## [About this task]
Don't include any picture when you restate the data word for word.

## [Material for the task]
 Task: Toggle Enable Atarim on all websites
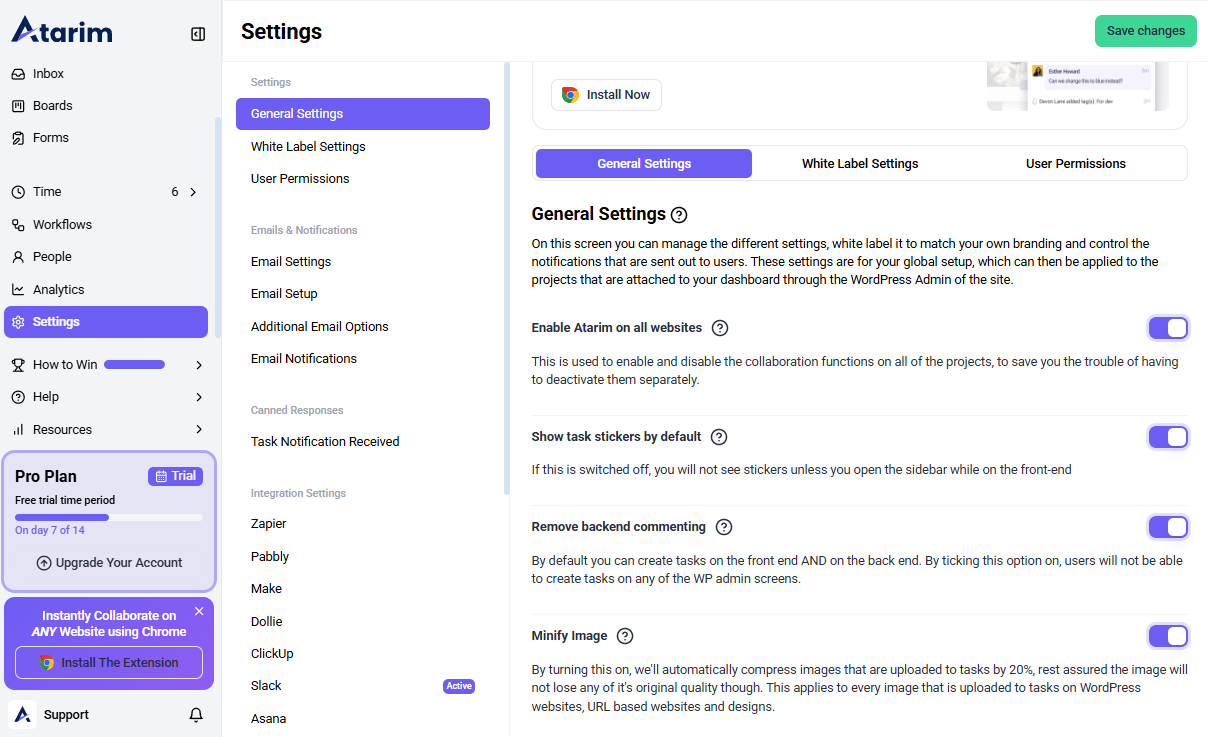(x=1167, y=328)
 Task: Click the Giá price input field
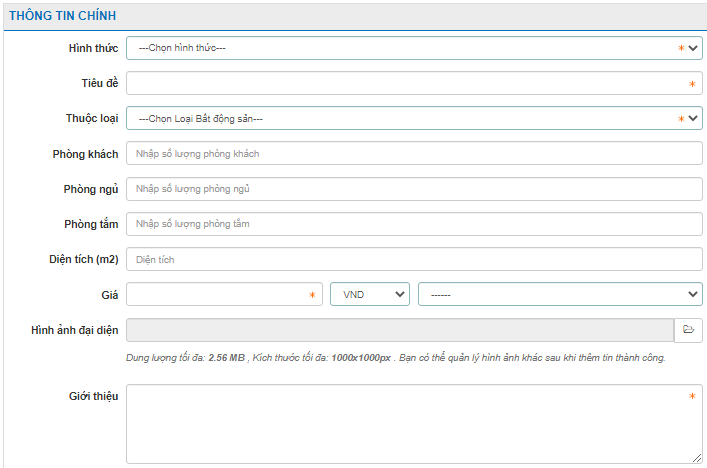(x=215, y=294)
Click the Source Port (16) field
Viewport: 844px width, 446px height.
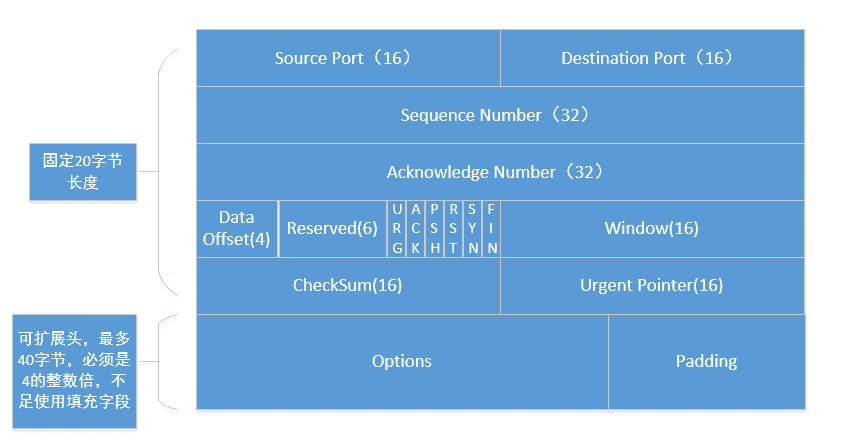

## [Response to the exercise]
 Task: Toggle Enable Atarim on all websites
(x=1167, y=328)
 Task: Click the Giá price input field
(x=215, y=294)
Click the Source Port (16) field
Viewport: 844px width, 446px height.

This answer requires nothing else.